### REQUEST
Please carry on the mailing-list exchange below about trouble with the gitco Xen packages, starting right after its last sentence.

### PROVIDED TEXT
Ok. The next thing to try would be to update to gitco Xen 3.4.2 rpms, but I guess you switched to ESXi already :)
For what is worth, I had several problems with the gitco packages:
- in xen-3.3 .0 , Java starting to consume all the processing power (
the same VM with stock xen from Centos 5.2 was fine in this aspect; see my thread started at http://lists.centos.org/pipermail/centos-virt/2009-February/000836.html )
- with xen-3.4.1 and 3.4.2 from gitco, an XP HVM failed to start,
despite working perfectly with stock Centos 5.4
Ok. Did you check "xm log" for more information about the XP problem?
I apologize, my wording could have bean clearer: it was Windows that was crashing with the new version of xen (some "hardware" changes in the VM, I presume); xen itself was pretty happy. At the time I needed a functional XP (even if it was an experimental installation and I could do some experiments). I did not do any digging because my life as Windows programmer/admin ended exactly 10 years ago and my Windows skills were not really upgraded ever since; therefore I simply reverted to the known good configuration. That is, Centos 5.4. These days I could do some debugging if that would be useful (the XP VM is mostly useless now, it has served its purpose), but I would need a tutor to keep my hand on the Win part ( I am not willing to spend time googling for solutions to Windows issues )

### DATA SECTION
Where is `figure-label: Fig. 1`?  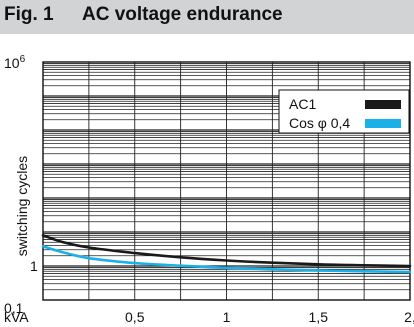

### EXERCISE OUTPUT
The install worked beautifully except that my VM now has an
ip assigned
of 192.168.122.186 which I'm guessing is in relation to
virbr0 which is
192.168.122.1 on the host (and subsequently has no internet
connectivity). Is it possible for me to pass through to my
network like
before so my VM can have an ip on my local network?
That's the default virtual network that's installed on every host. It's useful for file transfers, etc. between guests because it transfers across the host's buses, rather than across your network switch. I find I have to create a bridge that's associated with a real/physical network card that can be shared to the vms.
If you have only one network card in the server, you should add more. 32 computers (vms) sharing one card is only one bottleneck your system has. Another would be using a file to run the vm from, rather than a block device.
Do me a favor - download the program HD Tach into one of your XP machines, and when all the other vms are idle, or turned off, run it and tell me what kind of read/write speeds you get for the vm's C: drive. I get 200 megs a second from my 4TB block device, which is 4 sata drives connected to a 3Ware controller in a raid 5.
When I read that red hat was going with kvm and might do away with xen in the future, I decided to install all my vms using only kvm. And what I found was, that using the built in virtual hardware for network cards and storage, I get native speed without having to add the virtio drivers.
Xen requires a modified kernel on the host machine and drivers loaded into the vms to get native speeds. That was always a problem for me because the drivers wouldn't always load into many linux distros I use.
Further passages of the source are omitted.